Written exercise: In the Chris Barber post, which record does JP call the first LP he ever bought?

* Begin Page text *

Chris Barber

steve saipanda@...
Fri Apr 29 20:41:55 CEST 2011


Steve's dead right. On Peeling Back The Years JP said that "Traditional Jazz At The Royal Festival Hall" was the first LP he ever bought - and then Walters plays a snippet featuring Chris Barber (and Lonnie Donegan). For more details, see the transcript at the wiki (you need to scroll down a bit):
http://peel.wikia.com/wiki/Peeling_Back_The_Years_1_%28Transcript%29

More on the record:
http://www.chrisbarber.net/covers/cover-030.htm

Should also be mentioned that a Ken Colyer EP (featuring both Barber and Lonnie D) was found in John Peel's Record Box:
http://peel.wikia.com/wiki/John_Peel%27s_Record_Box

Think it was the Donegan connection that was the big attraction.

SW


--- In peel@yahoogroups.com, "So It Goes 2512" <so_it_goes_2512@...> wrote:
>
> A quick search on the Wiki turned up more than a couple of hits, with the live 'Oh Didn't He Ramble' seeming to feature quite prominently.
> 
> Steve (TK)

* End Page text *
* Begin Dataset excerpt *

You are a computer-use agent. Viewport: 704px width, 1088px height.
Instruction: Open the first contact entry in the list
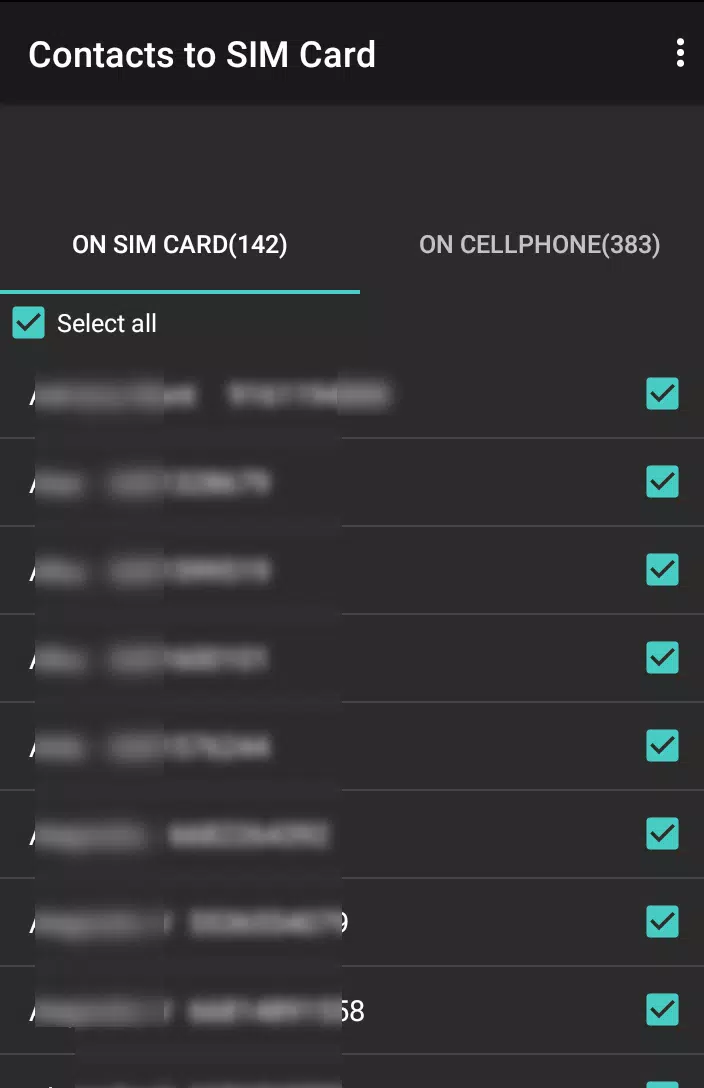tap(352, 394)
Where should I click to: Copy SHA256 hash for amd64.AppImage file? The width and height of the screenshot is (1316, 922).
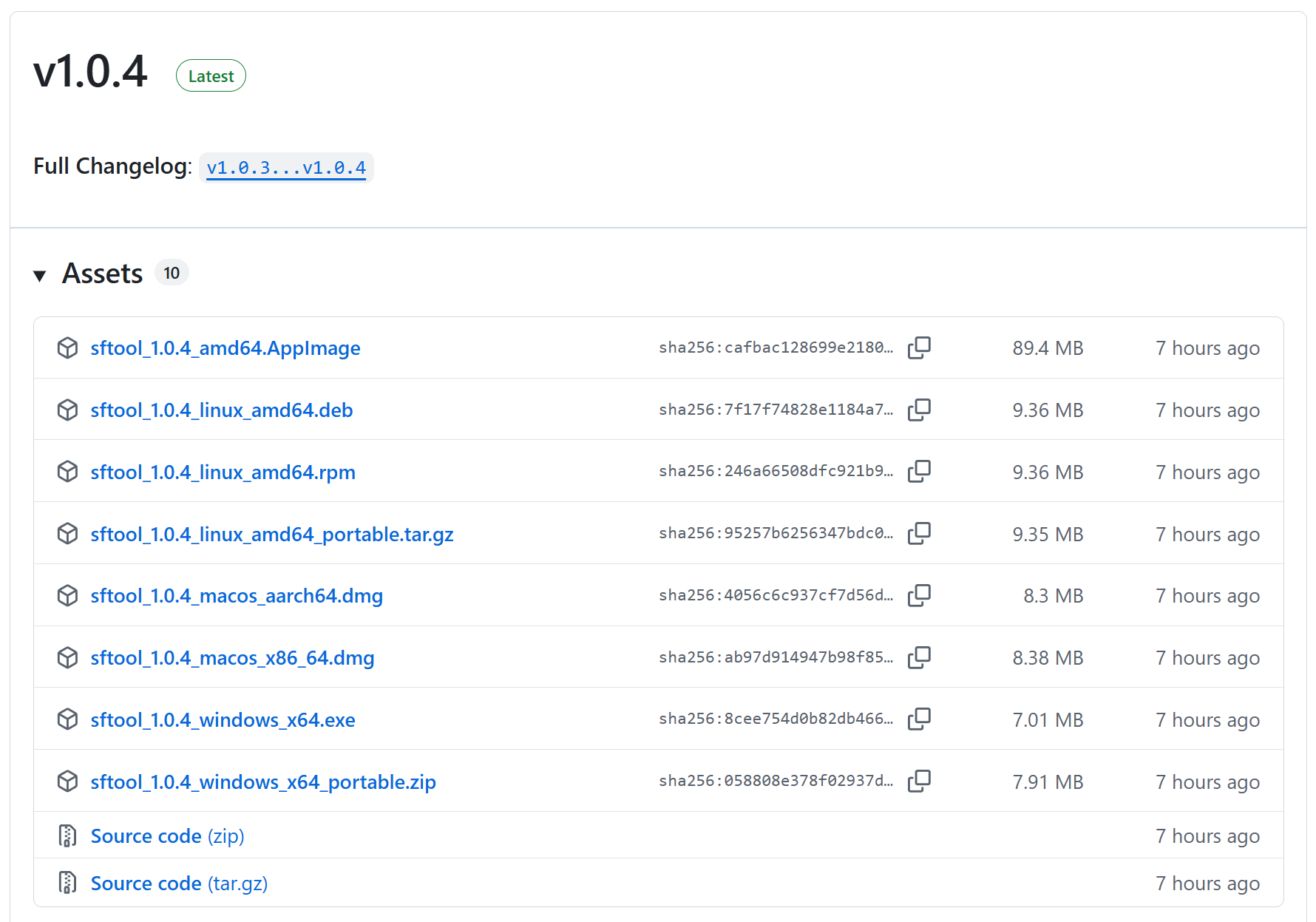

* End Dataset excerpt *

Task output: "Traditional Jazz At The Royal Festival Hall"